The meal was a silent one. Evelyn found the pattern of her plate curiously engrossing. Desmond, after a few hurried mouthfuls, excused himself and went out. Then Evelyn looked up; and the tears that hung on her lashes overflowed.

"He—he's gone to the stables, Honor," she said brokenly. "He got an answer this morning;—I'm sure he did. But he—he won't tell me anything now. Where's the use of being married to him if he's always going on like this? I wish—I wish he could sell—me to that man, instead of Diamond. He wouldn't mind it half as much——"

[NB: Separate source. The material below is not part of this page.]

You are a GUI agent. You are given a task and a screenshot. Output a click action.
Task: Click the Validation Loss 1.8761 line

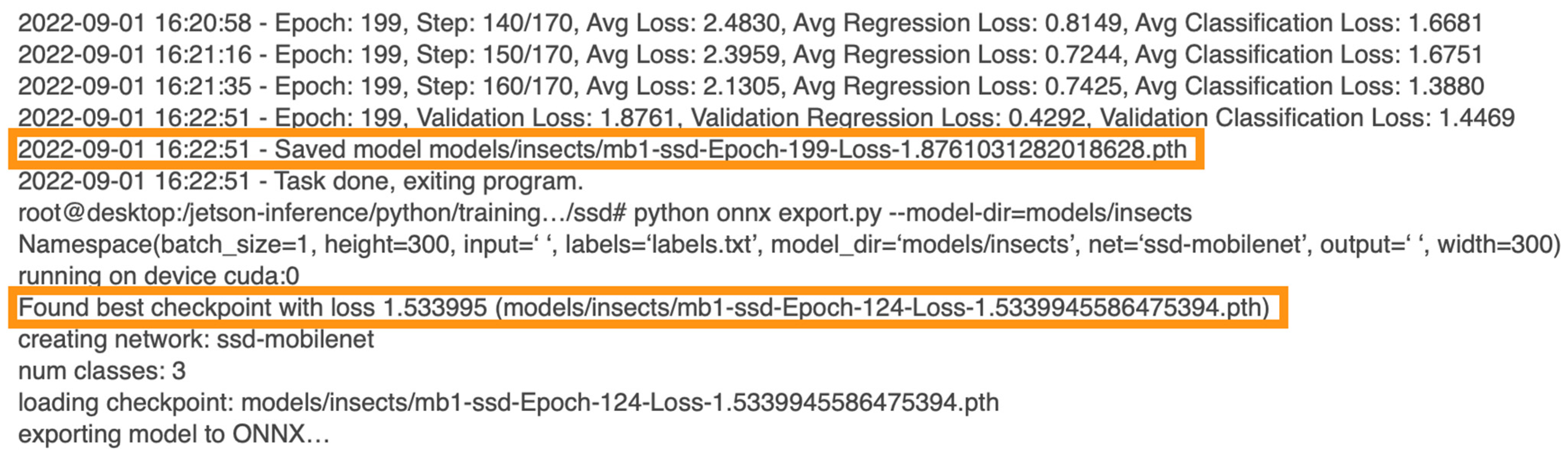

And with this tragic announcement—which, for at least five minutes, she implicitly believed—her head went down upon her hands.

Honor soothed her very tenderly, realising that she sorrowed with the despair of a child who sees the world's end in every broken toy.

"Hush—hush!" she remonstrated. "You mustn't think anything so foolish, so unjust. Theo is very magnanimous, Evelyn. He will see you are sorry, and then it will all go smoothly again."

"But there's the—the other thing," murmured the pretty sinner with a doleful shake of her head. "He won't forgive me that; and he doesn't seem to see that I'm sorry. I wanted to tell him this morning, when I saw that letter. But he somehow makes me afraid to say a word about it."

"Better not try yet awhile, dear. When a man is in trouble, there is nothing he thanks one for so heartily as for letting him alone till it is well over."

Evelyn looked up again with a misty smile.

"I can't think why you know so much about men, Honor. How do you find out those sort of things?"